- _Extract provided_
Regardless of how great your business idea sounds; one thing venture capitalists will always want to see before making any investment in your company is your cap table. To save yourself from headaches down the road, it’s important to be thoughtful with your cap table from the very beginning.

What is a Cap Table?

A cap table is a record of a company’s equity ownership, which, depending on how a company is organized, might be called shares, stock, units, or interests. For the sake of simplifying, we’ll use shares within the context of this post. In addition to keeping record of who owns what, the cap table provides a means by which founders and investors can calculate their percentage of ownership and equity dilution under different scenarios, such as an additional round of funding.

Taking a Dip in the Option Pool

Important Functions

Cap tables are important for multiple reasons:

  • They allow investors to better understand what they’re buying into
  • They help all shareholders (founders included) keep track of their ownership stake as the company grows and raises additional funding

Early-Stage Example

To begin, it may look something like this:

We’ll start on the left side of the table. During term sheet negotiations, the founders and investors will have to determine these three numbers:

  1. Pre-Money Valuation
  2. Post-Money Valuation (Pre-Money Valuation + Total Investment)
  3. Price-Per-Share (Pre-Money Valuation / Pre-Money Shares)

Now let’s do some math. In this example, the startup’s post-money valuation is $3,000,000:

$2,000,000 (pre-money valuation) + $500,000 (investor 1) + $500,000 (investor 2) = $3,000,000 (post-money valuation)

Our price-per-share, $0.25, is determined by dividing the pre-money valuation by the number of pre-money shares:

$2,000,000 (pre-money valuation) / 8,000,000 = $0.25 (price-per-share)

Now let’s move on to investor shares. This can be calculated by dividing the total amount an individual investor has invested by the price-per-share:

500,000 (total invested) / $0.25 = 2,000,000

In this case, each investor put in $500,000, so they would each get 2,000,000 shares. This brings total shares up from 8,000,000 to 12,000,000.

To get post-money percentage ownership for each investor and founder, you take the number of investor shares and divide that by the total number of post money shares:

4,000,000 / 12,000,000 = 33.7% (Founder 1 % Ownership)

4,000,000 / 12,000,000 = 33.7% (Founder 2 % Ownership)

2,000,000 / 12,000,000 = 16.6% (Investor 1 % Ownership)

2,000,000 / 12,000,000 = 16.6% (Investor 2 % Ownership)

- _What to work on_
1. Decide whether each statement agrees with the cap table excerpt, answering yes or no and quoting the words of the excerpt that settle it: (a) equity recorded in a cap table may be called units; (b) the startup in the example has a pre-money valuation of $3,000,000; (c) each investor in the example receives 2,000,000 shares.
2. List every name that the cap table excerpt says a company's equity ownership might be called.
3. Rewrite the part of the cap table excerpt between "4,000,000 / 12,000,000 = 33.7% (Founder 1" and "(Investor 2 % Ownership)", inclusive, substituting "Stake" for "Ownership".
Rely on the cap table excerpt alone, without drawing on outside knowledge.

Extracted data entries
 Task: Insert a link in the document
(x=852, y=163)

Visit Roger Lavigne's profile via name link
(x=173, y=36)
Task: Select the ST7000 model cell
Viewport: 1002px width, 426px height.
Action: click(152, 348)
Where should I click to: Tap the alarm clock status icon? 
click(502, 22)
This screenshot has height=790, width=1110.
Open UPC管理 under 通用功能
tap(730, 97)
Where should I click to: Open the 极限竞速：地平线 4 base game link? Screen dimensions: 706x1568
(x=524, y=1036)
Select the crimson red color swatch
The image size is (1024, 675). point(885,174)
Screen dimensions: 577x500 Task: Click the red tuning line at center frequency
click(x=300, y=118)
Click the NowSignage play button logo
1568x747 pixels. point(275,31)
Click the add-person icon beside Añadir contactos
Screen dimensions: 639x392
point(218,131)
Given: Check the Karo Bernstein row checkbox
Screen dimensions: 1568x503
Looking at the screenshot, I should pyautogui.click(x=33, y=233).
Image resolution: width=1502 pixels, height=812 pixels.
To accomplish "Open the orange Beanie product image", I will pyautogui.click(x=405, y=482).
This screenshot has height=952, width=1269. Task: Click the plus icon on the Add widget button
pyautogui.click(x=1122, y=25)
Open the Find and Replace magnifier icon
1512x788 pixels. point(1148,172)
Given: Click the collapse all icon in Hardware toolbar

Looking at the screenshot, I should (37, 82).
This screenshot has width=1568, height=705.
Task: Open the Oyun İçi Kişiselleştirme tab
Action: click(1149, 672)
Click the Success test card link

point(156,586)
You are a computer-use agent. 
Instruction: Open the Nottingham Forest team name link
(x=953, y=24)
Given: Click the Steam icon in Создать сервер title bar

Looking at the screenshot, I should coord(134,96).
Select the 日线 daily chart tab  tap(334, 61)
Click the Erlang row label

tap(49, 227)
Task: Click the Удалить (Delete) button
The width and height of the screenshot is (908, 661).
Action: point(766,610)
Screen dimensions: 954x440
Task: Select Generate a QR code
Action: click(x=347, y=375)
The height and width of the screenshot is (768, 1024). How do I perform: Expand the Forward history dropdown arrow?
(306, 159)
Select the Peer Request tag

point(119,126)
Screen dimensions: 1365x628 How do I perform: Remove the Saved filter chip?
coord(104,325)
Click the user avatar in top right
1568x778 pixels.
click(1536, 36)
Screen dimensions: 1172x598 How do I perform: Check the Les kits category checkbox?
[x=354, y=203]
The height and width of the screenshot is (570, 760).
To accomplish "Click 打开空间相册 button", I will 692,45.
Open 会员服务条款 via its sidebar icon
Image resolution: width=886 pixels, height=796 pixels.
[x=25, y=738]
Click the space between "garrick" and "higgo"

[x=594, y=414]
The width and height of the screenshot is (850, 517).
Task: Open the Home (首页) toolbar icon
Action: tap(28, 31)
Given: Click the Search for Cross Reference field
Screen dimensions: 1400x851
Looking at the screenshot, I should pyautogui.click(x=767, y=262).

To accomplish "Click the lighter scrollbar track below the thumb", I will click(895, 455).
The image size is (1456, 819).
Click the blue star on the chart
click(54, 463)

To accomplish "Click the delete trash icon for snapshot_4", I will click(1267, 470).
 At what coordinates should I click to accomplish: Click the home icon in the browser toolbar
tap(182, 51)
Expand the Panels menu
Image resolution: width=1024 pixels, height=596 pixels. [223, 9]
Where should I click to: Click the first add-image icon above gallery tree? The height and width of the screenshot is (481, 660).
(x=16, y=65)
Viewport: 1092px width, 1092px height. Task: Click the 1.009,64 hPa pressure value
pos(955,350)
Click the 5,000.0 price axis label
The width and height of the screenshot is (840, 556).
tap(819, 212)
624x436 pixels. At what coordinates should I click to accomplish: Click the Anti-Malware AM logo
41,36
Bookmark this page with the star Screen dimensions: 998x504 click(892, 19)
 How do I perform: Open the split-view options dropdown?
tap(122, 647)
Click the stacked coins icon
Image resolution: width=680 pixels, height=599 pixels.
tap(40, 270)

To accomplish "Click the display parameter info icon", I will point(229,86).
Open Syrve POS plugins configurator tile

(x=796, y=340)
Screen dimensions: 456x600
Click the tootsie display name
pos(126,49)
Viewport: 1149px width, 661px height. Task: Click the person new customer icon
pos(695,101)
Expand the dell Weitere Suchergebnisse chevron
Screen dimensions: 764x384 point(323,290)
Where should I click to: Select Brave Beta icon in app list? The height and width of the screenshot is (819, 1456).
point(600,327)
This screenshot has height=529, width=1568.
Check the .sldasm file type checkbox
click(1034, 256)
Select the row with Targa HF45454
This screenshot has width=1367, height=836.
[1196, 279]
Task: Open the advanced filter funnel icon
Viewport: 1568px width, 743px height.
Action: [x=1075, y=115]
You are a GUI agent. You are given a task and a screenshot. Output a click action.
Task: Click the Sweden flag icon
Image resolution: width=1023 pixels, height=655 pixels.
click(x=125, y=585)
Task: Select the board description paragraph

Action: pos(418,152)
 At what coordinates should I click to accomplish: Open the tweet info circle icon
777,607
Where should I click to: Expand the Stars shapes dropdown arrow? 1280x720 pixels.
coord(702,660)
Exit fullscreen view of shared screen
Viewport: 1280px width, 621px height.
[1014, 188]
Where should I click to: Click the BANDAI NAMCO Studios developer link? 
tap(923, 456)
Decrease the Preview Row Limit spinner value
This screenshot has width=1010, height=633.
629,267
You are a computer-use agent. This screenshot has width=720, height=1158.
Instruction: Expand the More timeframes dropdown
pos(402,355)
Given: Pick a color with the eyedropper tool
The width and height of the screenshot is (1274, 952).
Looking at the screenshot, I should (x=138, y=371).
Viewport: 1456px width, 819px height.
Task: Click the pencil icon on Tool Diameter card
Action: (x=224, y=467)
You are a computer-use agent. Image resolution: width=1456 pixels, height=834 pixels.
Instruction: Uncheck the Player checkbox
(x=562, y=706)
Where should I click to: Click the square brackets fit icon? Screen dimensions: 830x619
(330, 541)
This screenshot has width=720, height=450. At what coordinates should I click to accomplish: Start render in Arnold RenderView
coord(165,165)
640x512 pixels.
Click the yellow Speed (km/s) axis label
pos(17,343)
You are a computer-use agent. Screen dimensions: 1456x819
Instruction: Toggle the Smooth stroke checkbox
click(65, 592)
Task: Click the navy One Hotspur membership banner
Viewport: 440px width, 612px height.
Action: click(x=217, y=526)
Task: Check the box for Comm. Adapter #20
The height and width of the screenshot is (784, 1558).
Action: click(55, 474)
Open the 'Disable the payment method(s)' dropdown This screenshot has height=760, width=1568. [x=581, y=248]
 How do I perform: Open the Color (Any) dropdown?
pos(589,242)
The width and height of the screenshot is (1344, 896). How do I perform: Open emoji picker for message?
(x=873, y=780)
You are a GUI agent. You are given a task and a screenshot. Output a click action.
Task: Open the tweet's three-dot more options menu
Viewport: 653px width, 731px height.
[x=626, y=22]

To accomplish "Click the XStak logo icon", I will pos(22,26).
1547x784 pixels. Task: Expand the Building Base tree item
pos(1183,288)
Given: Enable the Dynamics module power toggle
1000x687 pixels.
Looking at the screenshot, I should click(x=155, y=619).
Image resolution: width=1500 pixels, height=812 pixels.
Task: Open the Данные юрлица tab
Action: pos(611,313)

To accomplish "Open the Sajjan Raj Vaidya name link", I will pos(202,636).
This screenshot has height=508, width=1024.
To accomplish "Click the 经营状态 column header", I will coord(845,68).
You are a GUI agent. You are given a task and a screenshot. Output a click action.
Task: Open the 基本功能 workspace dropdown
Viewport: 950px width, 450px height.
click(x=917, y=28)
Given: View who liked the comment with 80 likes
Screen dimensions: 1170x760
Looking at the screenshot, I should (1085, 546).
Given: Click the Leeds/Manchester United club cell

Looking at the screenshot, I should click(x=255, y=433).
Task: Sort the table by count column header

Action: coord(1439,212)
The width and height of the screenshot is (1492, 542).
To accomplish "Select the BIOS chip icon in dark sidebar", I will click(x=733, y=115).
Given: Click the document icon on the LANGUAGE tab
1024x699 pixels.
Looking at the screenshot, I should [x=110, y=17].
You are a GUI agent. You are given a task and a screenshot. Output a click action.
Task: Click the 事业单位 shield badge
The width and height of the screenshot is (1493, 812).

- _Responses_
1.
(a) Yes: "might be called shares, stock, units, or interests"
(b) No: "the startup’s post-money valuation is $3,000,000"
(c) Yes: "so they would each get 2,000,000 shares"

2.
- shares
- stock
- units
- interests

3.
4,000,000 / 12,000,000 = 33.7% (Founder 1 % Stake)

4,000,000 / 12,000,000 = 33.7% (Founder 2 % Stake)

2,000,000 / 12,000,000 = 16.6% (Investor 1 % Stake)

2,000,000 / 12,000,000 = 16.6% (Investor 2 % Stake)